Stated task A |
In the essay on Duchamp's readymade, at what address did the J. L. Mott Iron Works stand?
Stated task B |
List every person named in the essay on Duchamp's readymade, leaving out its author.
Stated task C |
Based on the essay on Duchamp's readymade, decide whether each statement agrees with it: (i) Pinoncelli was sixty-four when he was arraigned. (ii) Duchamp went to buy the urinal alone. (iii) Leonardo da Vinci ranked sculpture above painting.

Extract |
Wednesday, January 16, 2008

Pierre Pinoncelli, Marcel Duchamp, "READYMADE REMADE" by Leland de la Durantaye

READYMADE REMADE

by Leland de la Durantaye

A man walks into a room. He is elderly. The room
is white. He pauses for a moment, glances around,
moves towards the far wall. He begins to relieve
himself in a urinal. A few hours later, the
sixty-four-year-old retired seed merchant Pierre
Pinoncelli is arraigned on charges of vandalizing
a work of art valued at more than three million
dollars.

The story of the seed merchant's arrest began
more than seventy years earlier. On a spring day
in 1917, the twenty-nine-year-old French artist
Marcel Duchamp left his studio on West 67th
Street on a peculiar errand. Accompanied by art
collector Walter Arensberg and artist Joseph
Stella, Duchamp went to the J. L. Mott Iron Works
at 118 Fifth Avenue in New York City, made a few
polite inquiries, and then asked for a single
white porcelain urinal. Duchamp then took his new
purchase back to his studio to begin work.

There was nothing strange in an artist personally
selecting his raw materials. Michelangelo was
famous for spending long hours in the legendary
marble quarries of Carrara-. It was recounted
that he could feel a tremor of future form in the
rough-hewn blocks. Once the marble was quarried
and carted back to his studio in Florence, Rome,
or wherever else he happened to be working, he
would spend still more time examining the stone,
watching and waiting before at last taking up
hammer and chisel. Once begun, his work was long,
hard, and physically exhausting-one of the
reasons that Leonardo da Vinci looked down upon
it, dismissing sculptors as being much like
workmen, and rating their manual labor
considerably lower than the more intellectual
cosa mentale that was, for him, painting.

Raw data |
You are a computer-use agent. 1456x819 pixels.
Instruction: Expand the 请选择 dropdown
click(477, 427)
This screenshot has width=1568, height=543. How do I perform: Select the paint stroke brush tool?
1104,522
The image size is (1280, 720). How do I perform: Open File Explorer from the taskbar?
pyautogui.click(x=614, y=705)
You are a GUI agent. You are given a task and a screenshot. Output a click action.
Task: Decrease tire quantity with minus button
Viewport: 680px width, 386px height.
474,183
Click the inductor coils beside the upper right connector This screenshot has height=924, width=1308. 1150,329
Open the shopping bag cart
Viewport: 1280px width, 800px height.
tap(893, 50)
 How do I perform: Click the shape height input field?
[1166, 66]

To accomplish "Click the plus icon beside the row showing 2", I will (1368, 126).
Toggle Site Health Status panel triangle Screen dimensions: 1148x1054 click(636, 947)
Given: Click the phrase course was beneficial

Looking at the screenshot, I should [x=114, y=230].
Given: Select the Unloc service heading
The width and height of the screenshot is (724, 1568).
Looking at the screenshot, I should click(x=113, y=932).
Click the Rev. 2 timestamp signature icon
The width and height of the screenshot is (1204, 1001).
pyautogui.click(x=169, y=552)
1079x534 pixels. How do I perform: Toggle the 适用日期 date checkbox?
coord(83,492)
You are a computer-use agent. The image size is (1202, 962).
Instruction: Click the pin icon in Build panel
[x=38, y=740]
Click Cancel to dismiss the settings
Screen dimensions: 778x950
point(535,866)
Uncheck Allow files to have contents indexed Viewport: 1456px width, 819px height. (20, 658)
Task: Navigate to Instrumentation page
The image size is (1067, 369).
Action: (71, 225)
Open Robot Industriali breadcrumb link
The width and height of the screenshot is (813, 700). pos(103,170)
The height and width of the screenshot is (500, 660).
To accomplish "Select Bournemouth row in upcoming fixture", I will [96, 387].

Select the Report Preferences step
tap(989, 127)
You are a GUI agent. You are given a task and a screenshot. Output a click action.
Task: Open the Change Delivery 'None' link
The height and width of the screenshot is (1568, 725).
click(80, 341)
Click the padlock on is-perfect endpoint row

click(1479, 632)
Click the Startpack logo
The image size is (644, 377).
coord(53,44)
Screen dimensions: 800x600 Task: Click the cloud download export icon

Written solution A |
118 Fifth Avenue in New York City.

Written solution B |
Pierre Pinoncelli, Marcel Duchamp, Walter Arensberg, Joseph Stella, Michelangelo, Leonardo da Vinci

Written solution C |
(i) Yes: "the sixty-four-year-old retired seed merchant Pierre Pinoncelli is arraigned"
(ii) No: "Accompanied by art collector Walter Arensberg and artist Joseph Stella"
(iii) No: "rating their manual labor considerably lower than the more intellectual cosa mentale that was, for him, painting"